It is easy to think of Roman emperors as omnipotent rulers who could do (and did) whatever struck their fancy. The truth is more complex – and arguably more interesting (if less sensational). The duration and success of an emperor’s reign depended not least on the way he interacted with a range of individuals and groups, which needed ‘to accept’ him:9

It would be misleading... to conceptualize the emperor as an omnipotent monarch capable of dominating his far-flung empire. The structural limitations to the practical power of Roman emperors were simply too great. Aristocratic competitors could be very dangerous, especially those in command of legions stationed in the periphery. From such potential pretenders to the throne the threat of usurpation could never be extinguished entirely. Less acute but more constant pressure came from those groups within Roman imperial society that were capable of meaningful collective action in the public sphere. Especially significant were the senate, the plebs urbana of Rome, and the legionary armies. With these influential collectivities the emperor was in constant dialogue, both real and symbolic, interacting with each in a highly prescribed manner calculated to elicit the public displays of consensus, or ‘acceptance’, upon which imperial legitimacy ultimately rested.10

In addition to the social groups identified by Noreña, we should recognize the imperial family and the court, its personnel, and its social dynamics as major factors in how power worked during the principate. Relatives with ‘dynastic’ credentials joined ambitious aristocrats as potential pretenders to the throne.11 (Nero kills off in cold blood one such, Junius Torquatus Silanus, in our set text: see Annals 15.35 and Section 5 below.) The daily proximity to the emperor turned female figures of the court (mothers, wives, mistresses) into potential power brokers but also potential victims of imperial whim: Agrippina and Poppaea are prime examples of both in Tacitus’ Nero-narrative. The same is true of the emperor’s closest advisors and high-ranking members of his staff, frequently highly skilled (and highly loyal) freedmen. Senatorial sources tend to look askance at such – from a republican point of view – ‘interlopers’ in the Roman field of power. Neither women nor freedmen shared in political decision-making in republican times, but now could wield greater influence than many a distinguished senator, simply because they had easy access to, and the ear of, the emperor. The same goes for the prefect of the Praetorian Guard, the bodyguard of the emperor and the most significant military presence in the city of Rome.

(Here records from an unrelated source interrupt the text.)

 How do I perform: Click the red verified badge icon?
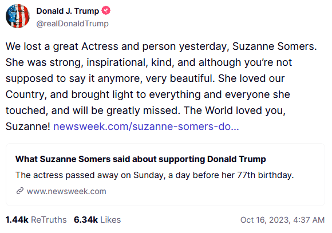[106, 10]
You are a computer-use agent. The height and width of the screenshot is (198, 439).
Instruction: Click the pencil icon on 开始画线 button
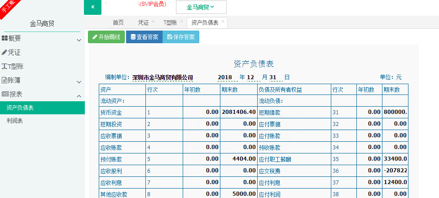95,37
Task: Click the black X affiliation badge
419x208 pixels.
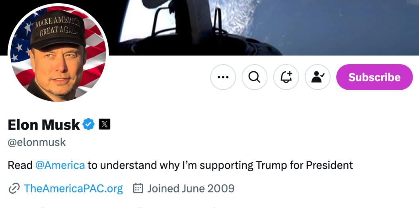Action: pos(104,124)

What made being a Roman emperor so difficult was the fact that each constituency brought a different set of expectations to bear on their princeps:12 the ideal emperor of the army was never going to be the ideal emperor of the senate was never going to be the ideal emperor of the people. Moreover, the groups were in latent rivalry with one another for access to the emperor and for his attention, which caused potential problems in those settings – such as public games – when he interacted with several simultaneously: gestures of special proximity or favour towards the plebs, for instance, might miff the ruling élite (and vice versa). Finally, the groupings themselves were not necessarily homogeneous. At the opening of Annals 16, for instance, Tacitus reports in disgust that the urban plebs reacted to Nero’s public performance as cithara player with enthusiasm and delight, yet goes on to note with grim satisfaction that this (from his point of view) shameful disgrace of imperial dignity scandalized and saddened those common people who had travelled to the city from remote places in the countryside where the values of old Italy were still alive.13

The relation between the emperor and the senatorial ordo, i.e. the politically active members of the élite, was especially fraught, and for various reasons. In comparison with republican times, the aristocracy was particularly affected by the ‘massive and unprecedented relocation of power and authority in the Roman world’ brought about by ‘the advent... of the imperial regime we call the principate.’14 Élite Romans experienced – and had to cope with and negotiate – ‘concrete social and cultural dislocations ... in the face of the emperor’s power – for example, a reduction of the opportunities and rewards for displaying military prowess, and a perceived aggravation of certain problems associated with flattery.’15 They now occupied a paradoxical position in the field of power. On the one hand, they remained rulers of the world: emperor and senators governed the empire together (with the emperor having exclusive control over the army), in close interaction with local élites. (The interaction of centre and periphery is one of the main topics of the first few chapters of the set text.) On the other hand, they were subordinate to the princeps and had to accommodate his existence – not least because the emperor put a cap on senatorial rivalry, preventing the senate from dissolving into suicidal infighting and kicking off civil war. For the Roman aristocracy remained a highly competitive body: senators who pursued a public career vied for prestigious appointments, acted as patrons for others with like ambitions, and desired glory. In contrast to republican times, however, success and effectivness in these roles and undertakings depended in large part on being in favour (or at least not on bad terms) with the emperor – though, as we shall see in Section 6, defying the emperor could also yield a type of fame.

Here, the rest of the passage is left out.